_WORK TO DO_:
Retype all the material below line for line, with no changes, and leave out the pictures.

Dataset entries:
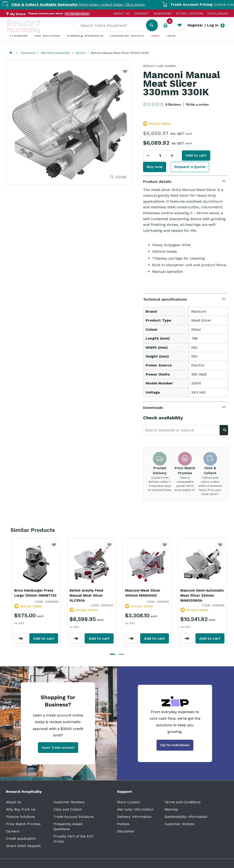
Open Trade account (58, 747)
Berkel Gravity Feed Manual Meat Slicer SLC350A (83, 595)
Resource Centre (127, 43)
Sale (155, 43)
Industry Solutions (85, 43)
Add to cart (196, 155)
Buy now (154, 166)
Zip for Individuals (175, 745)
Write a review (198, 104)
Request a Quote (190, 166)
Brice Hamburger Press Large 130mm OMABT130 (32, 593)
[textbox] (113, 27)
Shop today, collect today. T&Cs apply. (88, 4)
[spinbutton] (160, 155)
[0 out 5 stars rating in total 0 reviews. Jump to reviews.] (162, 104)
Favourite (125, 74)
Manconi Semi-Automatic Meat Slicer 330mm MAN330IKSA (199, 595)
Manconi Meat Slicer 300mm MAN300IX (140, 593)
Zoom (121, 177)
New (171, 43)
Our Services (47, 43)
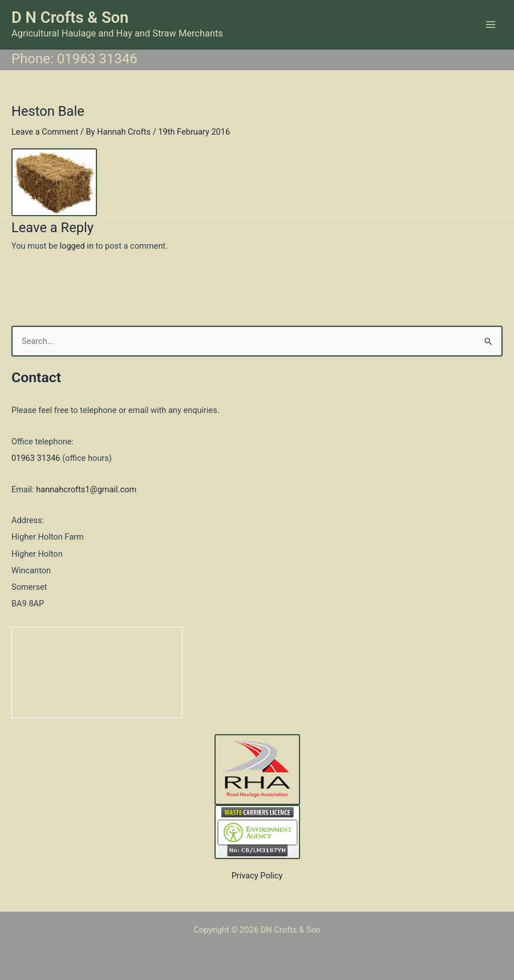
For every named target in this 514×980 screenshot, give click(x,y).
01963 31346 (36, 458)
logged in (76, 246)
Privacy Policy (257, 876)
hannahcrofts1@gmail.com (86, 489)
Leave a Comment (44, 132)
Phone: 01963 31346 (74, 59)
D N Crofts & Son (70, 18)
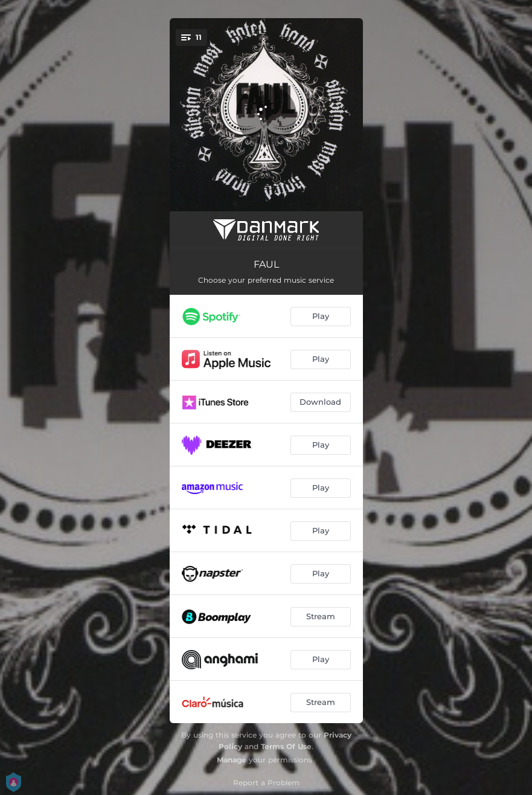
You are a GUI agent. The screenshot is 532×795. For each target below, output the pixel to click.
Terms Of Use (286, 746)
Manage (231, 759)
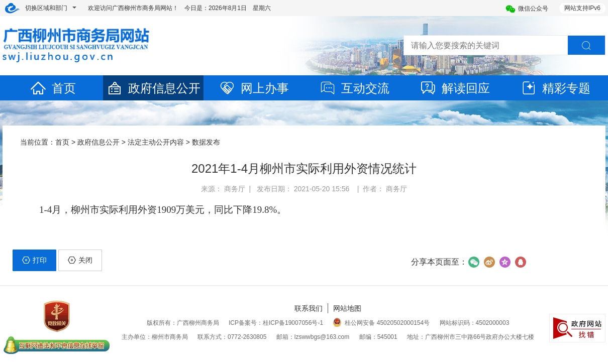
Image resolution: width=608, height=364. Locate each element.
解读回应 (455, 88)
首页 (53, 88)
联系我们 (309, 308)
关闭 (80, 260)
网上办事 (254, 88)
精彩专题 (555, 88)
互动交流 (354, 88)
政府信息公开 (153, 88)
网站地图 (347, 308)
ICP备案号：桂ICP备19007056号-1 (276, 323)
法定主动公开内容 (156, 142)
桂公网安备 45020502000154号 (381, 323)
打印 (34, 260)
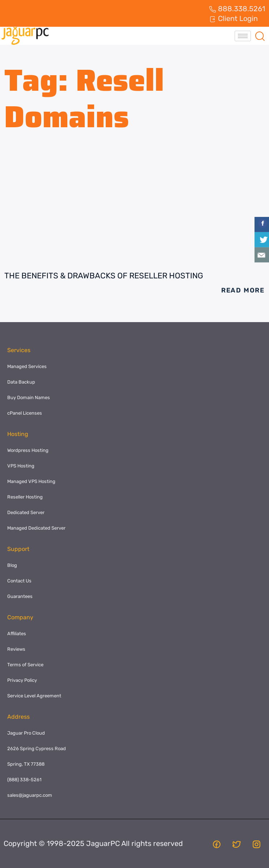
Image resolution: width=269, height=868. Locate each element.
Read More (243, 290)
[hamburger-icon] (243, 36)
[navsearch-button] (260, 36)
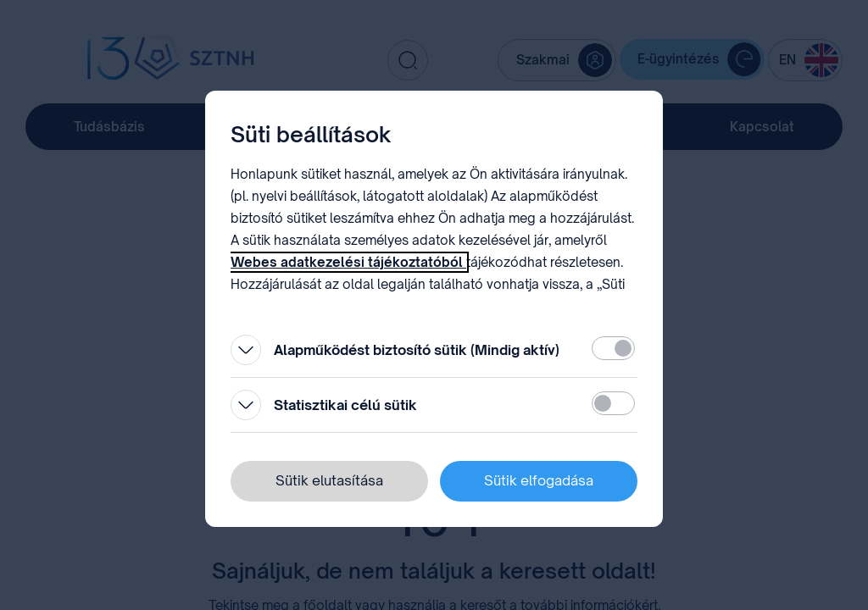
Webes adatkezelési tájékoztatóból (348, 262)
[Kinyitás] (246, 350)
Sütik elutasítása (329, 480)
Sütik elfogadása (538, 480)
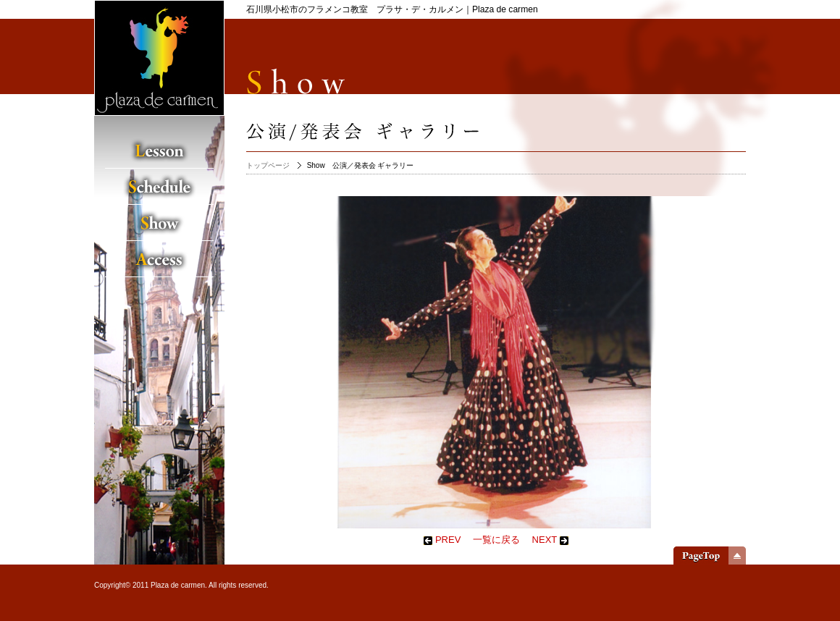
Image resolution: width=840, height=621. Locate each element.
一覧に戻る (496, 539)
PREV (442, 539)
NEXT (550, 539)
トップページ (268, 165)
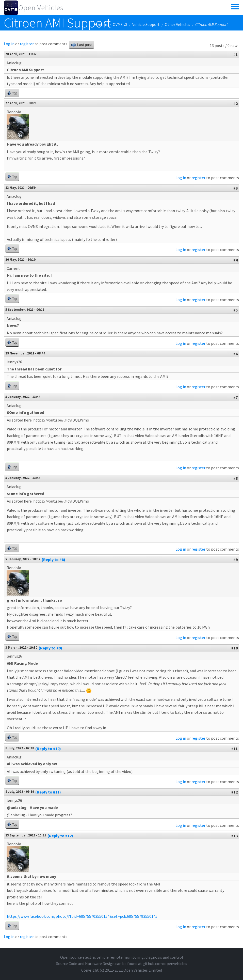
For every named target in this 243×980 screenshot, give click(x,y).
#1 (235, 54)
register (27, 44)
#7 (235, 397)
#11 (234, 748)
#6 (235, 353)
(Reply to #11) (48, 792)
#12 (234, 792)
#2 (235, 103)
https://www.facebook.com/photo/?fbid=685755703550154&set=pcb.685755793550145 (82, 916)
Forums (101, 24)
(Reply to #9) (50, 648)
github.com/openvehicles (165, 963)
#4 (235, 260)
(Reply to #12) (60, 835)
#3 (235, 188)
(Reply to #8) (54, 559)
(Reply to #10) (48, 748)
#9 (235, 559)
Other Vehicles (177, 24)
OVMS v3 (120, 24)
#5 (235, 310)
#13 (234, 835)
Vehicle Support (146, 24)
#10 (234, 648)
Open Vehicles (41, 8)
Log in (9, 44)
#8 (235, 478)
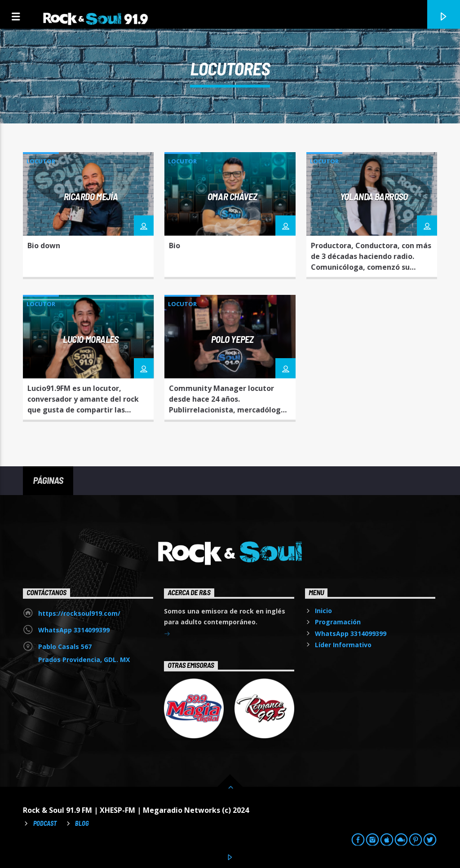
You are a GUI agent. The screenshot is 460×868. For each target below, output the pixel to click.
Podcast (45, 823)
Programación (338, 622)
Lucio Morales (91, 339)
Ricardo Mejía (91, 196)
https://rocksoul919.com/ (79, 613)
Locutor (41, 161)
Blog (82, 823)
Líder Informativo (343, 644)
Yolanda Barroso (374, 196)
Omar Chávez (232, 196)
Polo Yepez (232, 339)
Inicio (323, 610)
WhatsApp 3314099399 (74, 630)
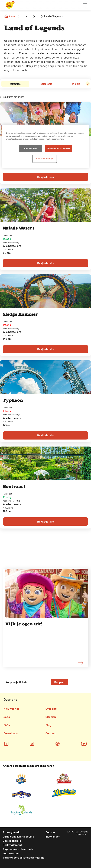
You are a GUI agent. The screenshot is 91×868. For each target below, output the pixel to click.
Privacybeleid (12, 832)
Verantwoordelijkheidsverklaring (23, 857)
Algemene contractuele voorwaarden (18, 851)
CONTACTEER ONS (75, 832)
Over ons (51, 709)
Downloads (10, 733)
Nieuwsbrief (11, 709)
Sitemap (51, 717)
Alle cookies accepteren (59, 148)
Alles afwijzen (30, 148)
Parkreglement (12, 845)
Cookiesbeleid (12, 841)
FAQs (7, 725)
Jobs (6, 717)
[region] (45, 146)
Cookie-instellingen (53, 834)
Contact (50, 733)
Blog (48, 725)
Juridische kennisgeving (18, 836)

_RESULT_:
Open Trade account (58, 747)
Berkel Gravity Feed Manual Meat Slicer SLC350A (83, 595)
Resource Centre (127, 43)
Sale (155, 43)
Industry Solutions (85, 43)
Add to cart (196, 155)
Buy now (154, 166)
Zip for Individuals (175, 745)
Write a review (198, 104)
Request a Quote (190, 166)
Brice Hamburger Press Large 130mm OMABT130 (32, 593)
[textbox] (113, 27)
Shop today, collect today. T&Cs apply. (88, 4)
[spinbutton] (160, 155)
[0 out 5 stars rating in total 0 reviews. Jump to reviews.] (162, 104)
Favourite (125, 74)
Manconi Semi-Automatic Meat Slicer 330mm MAN330IKSA (199, 595)
Manconi Meat Slicer 300mm MAN300IX (140, 593)
Zoom (121, 177)
New (171, 43)
Our Services (47, 43)
For every named target in this 514×980 screenshot, give click(x,y).
01963 31346 (36, 458)
logged in (76, 246)
Privacy Policy (257, 876)
hannahcrofts1@gmail.com (86, 489)
Leave a Comment (44, 132)
Phone: 01963 31346 (74, 59)
D N Crofts & Son (70, 18)
You are a GUI agent. The screenshot is 532×795. For each target below, output the pixel to click.
Terms Of Use (286, 746)
Manage (231, 759)
Image resolution: width=608, height=364. Locate each element.
解读回应 (455, 88)
首页 (53, 88)
联系我们 (309, 308)
关闭 (80, 260)
网上办事 (254, 88)
精彩专题 (555, 88)
互动交流 (354, 88)
政府信息公开 (153, 88)
网站地图 (347, 308)
ICP备案号：桂ICP备19007056号-1 (276, 323)
法定主动公开内容 (156, 142)
桂公网安备 45020502000154号 (381, 323)
打印 (34, 260)
Image resolution: width=269, height=868. Locate each element.
Read More (243, 290)
[hamburger-icon] (243, 36)
[navsearch-button] (260, 36)
Webes adatkezelési tájékoztatóból (348, 262)
[Kinyitás] (246, 350)
Sütik elutasítása (329, 480)
Sütik elfogadása (538, 480)
Image resolution: width=840, height=621. Locate each element.
一覧に戻る (496, 539)
PREV (442, 539)
NEXT (550, 539)
トップページ (268, 165)
For every named target in this 243×980 screenshot, give click(x,y).
#1 (235, 54)
register (27, 44)
#7 (235, 397)
#11 (234, 748)
#6 (235, 353)
(Reply to #11) (48, 792)
#12 (234, 792)
#2 (235, 103)
https://www.facebook.com/photo/?fbid=685755703550154&set=pcb.685755793550145 (82, 916)
Forums (101, 24)
(Reply to #9) (50, 648)
github.com/openvehicles (165, 963)
#4 (235, 260)
(Reply to #12) (60, 835)
#3 (235, 188)
(Reply to #8) (54, 559)
(Reply to #10) (48, 748)
#9 (235, 559)
Other Vehicles (177, 24)
OVMS v3 (120, 24)
#5 (235, 310)
#13 (234, 835)
Vehicle Support (146, 24)
#10 (234, 648)
Open Vehicles (41, 8)
Log in (9, 44)
#8 (235, 478)
You are a GUI agent. The screenshot is 460×868. For each target below, output the pixel to click.
Podcast (45, 823)
Programación (338, 622)
Lucio Morales (91, 339)
Ricardo Mejía (91, 196)
https://rocksoul919.com/ (79, 613)
Locutor (41, 161)
Blog (82, 823)
Líder Informativo (343, 644)
Yolanda Barroso (374, 196)
Omar Chávez (232, 196)
Polo Yepez (232, 339)
Inicio (323, 610)
WhatsApp 3314099399 (74, 630)
You are a GUI agent. The screenshot is 91×868. For each target below, output the pixel to click.
Privacybeleid (12, 832)
Verantwoordelijkheidsverklaring (23, 857)
Algemene contractuele voorwaarden (18, 851)
CONTACTEER ONS (75, 832)
Over ons (51, 709)
Downloads (10, 733)
Nieuwsbrief (11, 709)
Sitemap (51, 717)
Alle cookies accepteren (59, 148)
Alles afwijzen (30, 148)
Parkreglement (12, 845)
Cookiesbeleid (12, 841)
FAQs (7, 725)
Jobs (6, 717)
[region] (45, 146)
Cookie-instellingen (53, 834)
Contact (50, 733)
Blog (48, 725)
Juridische kennisgeving (18, 836)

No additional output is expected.